2. Summarize the data into sum of fatalities and injuries on each types of event group.
3. Filter out empty values.
4. Create a new total column to compute the sum of both fatalities and injuries.
5. Sort the tibble in descending order of total.
health <- tbl %>%
group_by(EVTYPE) %>%
summarize(fatalities = sum(FATALITIES), injuries = sum(INJURIES)) %>%
filter(injuries!=0 & fatalities!=0) %>%
mutate(total = injuries + fatalities) %>%
arrange(desc(total))
head(health)
## # A tibble: 6 x 4
## EVTYPE fatalities injuries total
## <chr> <dbl> <dbl> <dbl>
## 1 TORNADO 5633 91346 96979
## 2 EXCESSIVE HEAT 1903 6525 8428
## 3 TSTM WIND 504 6957 7461
## 4 FLOOD 470 6789 7259
## 5 LIGHTNING 816 5230 6046
## 6 HEAT 937 2100 3037
barchart(fatalities+injuries ~ EVTYPE,
data = health[1:5,],
stack = TRUE,
main = "Population health consequences by climate events",
xlab = "Event type",
ylab = "Total fatalities/ injuries",
auto.key = list(space='right', text=c('Fatalities','Injuries')))

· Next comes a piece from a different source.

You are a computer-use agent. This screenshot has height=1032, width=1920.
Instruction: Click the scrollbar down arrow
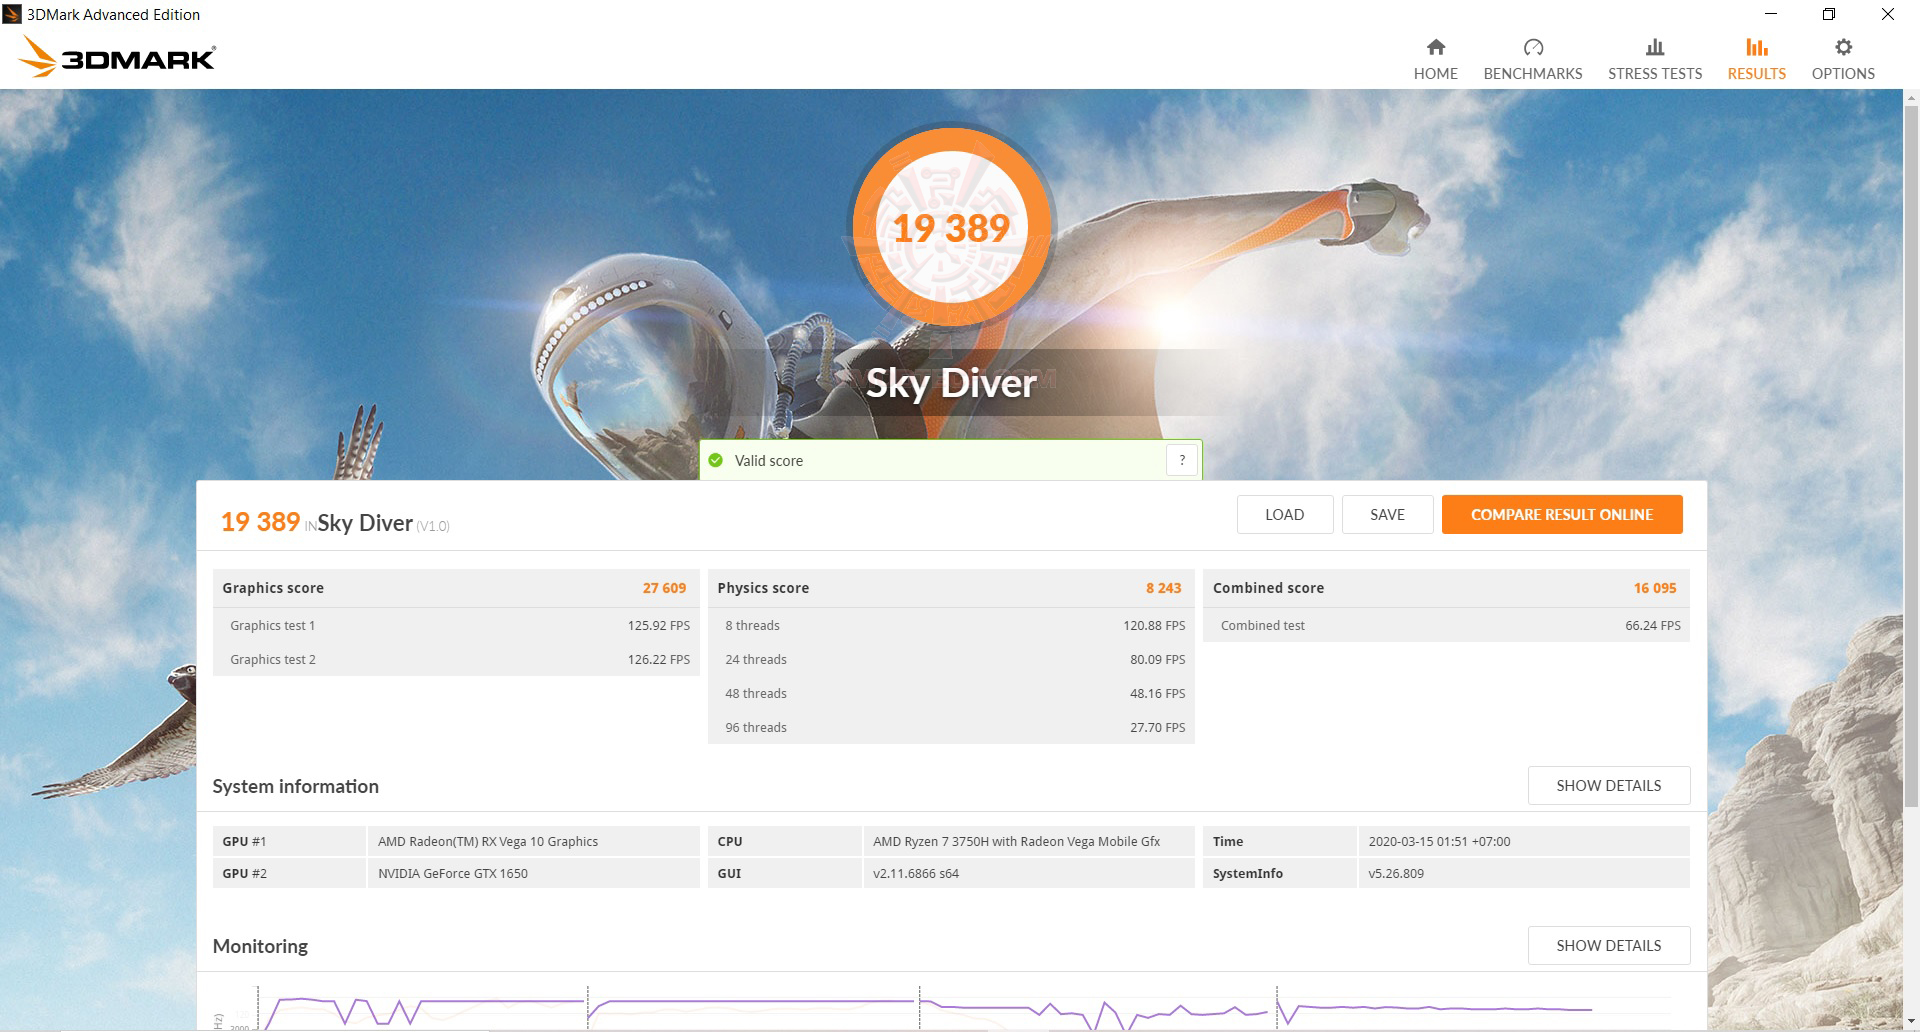(x=1912, y=1022)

Obviously from both the table and plot, tornado event brings both the highest fatalities and injuries, followed by excessive heat
Here we groups our data and sort it out to get the event with the greatest economic losses in both property and crop:
1. Filter out “B” to get the largest unit in the group. (The idea here is to choose events with both losses in billions instead of millions and thousands).
2. Group by event types.
3. Summarize the data into sum of property and crop losses on each types of event group.
4. Create a new totaldmg column to compute the sum of both property and crop losses.
5. Sort the tibble in descending order of totaldmg.
economy <- tbl %>%
filter(PROPDMGEXP=="B", CROPDMGEXP=="B") %>%
group_by(EVTYPE) %>%
summarize(propdmg = sum(PROPDMG), cropdmg = sum(CROPDMG)) %>%
mutate(totaldmg = propdmg + cropdmg) %>%
arrange(desc(totaldmg))
economy
## # A tibble: 2 x 4
## EVTYPE propdmg cropdmg totaldmg
## <chr> <dbl> <dbl> <dbl>
## 1 RIVER FLOOD 5 5 10
## 2 HURRICANE/TYPHOON 5.88 1.51 7.39
barchart(propdmg+cropdmg~EVTYPE,
data = economy,
stack = TRUE,
main = "Economic consequences by climate events",
xlab = "Event type",
ylab = "Total economic losses",
auto.key = list(space='right', text=c('Property','Crop')))
Although Hurricane/Typhoon brings a greater property damage, River Flood results in a much higher economic losses with property and crop combined.